Although I have six blogs of my own, I would love to be a community manager for someone else. Why? When I started my first blog in 2004, I intended to write about my 30+years of recovery. I did that and more. Now I have completed five of the blogs as far as I wish to complete them. And my main blog doesn’t take much work—I post 3-5 times per week and may cut that back. I didn’t allow comments on my blogs until a few months ago because I wanted to have the time to develop everything I wanted to write about.

Having been a teacher and a counselor, I am at my happiest when I am contributing something to other people’s lives. I specifically love helping people who are helping others. So, of course, some of my favorite people are mothers. I have four amazing daughters-in-law who are really and truly my daughters. Each one is an inspiration to me. So I will be adding tidbits here and there about resources for moms and dads because each family in our core family works hard at being good parents.

So for today’s posts, I am collecting some ideas about what being an online community manager means.

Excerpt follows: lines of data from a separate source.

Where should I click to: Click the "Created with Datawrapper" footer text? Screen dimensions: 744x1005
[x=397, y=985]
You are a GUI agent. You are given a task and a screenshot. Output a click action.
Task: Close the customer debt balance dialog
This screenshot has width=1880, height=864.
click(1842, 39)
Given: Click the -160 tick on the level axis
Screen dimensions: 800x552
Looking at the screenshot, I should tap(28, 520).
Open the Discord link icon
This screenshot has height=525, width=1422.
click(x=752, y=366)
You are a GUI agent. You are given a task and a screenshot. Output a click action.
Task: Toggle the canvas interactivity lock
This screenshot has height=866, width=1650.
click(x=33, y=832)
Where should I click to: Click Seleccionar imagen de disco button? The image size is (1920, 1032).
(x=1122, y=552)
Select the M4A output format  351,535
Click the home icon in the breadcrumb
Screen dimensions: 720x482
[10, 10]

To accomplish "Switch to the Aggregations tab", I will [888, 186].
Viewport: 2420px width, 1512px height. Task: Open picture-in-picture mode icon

In Mashable, Stuart Foster writes about the five essential traits for community managers. He suggests:

1.  Loving your job

2.  Ability to promote others as well as yourself

3.  Ability to empower and support your community

4.  Have a transparent, fun, and engaging personality

5.  Extensive knowledge about the company

I have been reading several job boards (the best I found is flexjobs.com) and contrary to what some believe, the need for community managers is growing. Bill Johnston lists several that he has come across. He also includes a link for anyone who wants to post an open position free of charge at Forum One Networks.

Why do I believe that I will be a good online community manager? Because I have in my 40+ years of work already have had eight different careers.

I have changed careers eight times. For several years I was bothered by not having a single direction is life. But when I finally realized that each career of mine (teaching, selling, counseling, managing, etc.) was really about one talent. That talent is the ability to motivate others to change. So I have really done one thing all my life—motivate.